Goodbye to all of that, says science fiction/fantasy novelist and frequent PJM contributor Sarah Hoyt in response to the socialist justice warriors overrunning that industry’s Hugo Awards, which we mentioned last week, creating what she calls, quite accurately, “The Architecture of Fear:”
Do consider how it would feel to come out of the closet and kick the mouse up and down main street, making him eat his Stalinist “guilt by association” cries.
I’m not going to force you. I’m not going to out you.
But this Stalinist “I know everything you do and it’s all analyzed for deviationism” always leads to purges. In SF/F those purges might mean not publishing traditional. Or they might mean not winning awards. Or getting kicked out of an organization.
But this type of mind-set is a cancer in the culture and sooner or later leads to gulags and graves.
I can’t push you and I won’t. If you want to keep your opinions — left, right, moderate, libertarian, anarchist — hidden, it’s your job. I am not the keeper of your soul.
However, I want you to think of the dark and dank place that fear and that suspicion and the constant spying lead.

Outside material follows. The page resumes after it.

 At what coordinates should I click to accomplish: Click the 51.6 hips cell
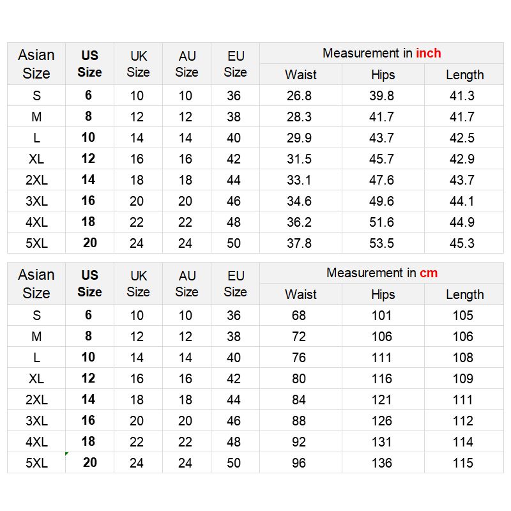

And then I want you to think of how good it would feel to get off your knees, stand on two, look your tormentors in the face and say “No more. I’m free. My thoughts and my opinions, my beliefs, my tastes, my friends are my own. You have no power over me. Not now, and not ever again.”
That’s all. I just want you to think.
Now that the left are threatening to burn down Midwestern pizza parlors, and getting Silicon Valley CEOs fired for doubleplus ungood oldthink, you don’t see many commercials from them these days like this 1981 Amnesty International ad toasting freedom and celebrating speaking your conscience, huh?
Related: “How free speech became right wing:”
Essentially, the left needs to rediscover and reclaim its liberalism. Otherwise, the basic liberties of free thought and free expression will become the exclusive purview of the right.
But at least in America, the left declaring itself “liberal” was simultaneously a stolen base and a rebranding tactic in the early 1920s, after the Wilson administration demonstrated — the hard way — that free speech and “Progressivism” were mutually incompatible terms.
God only knows what they have against pizza, though — it’s Mussolini-approved!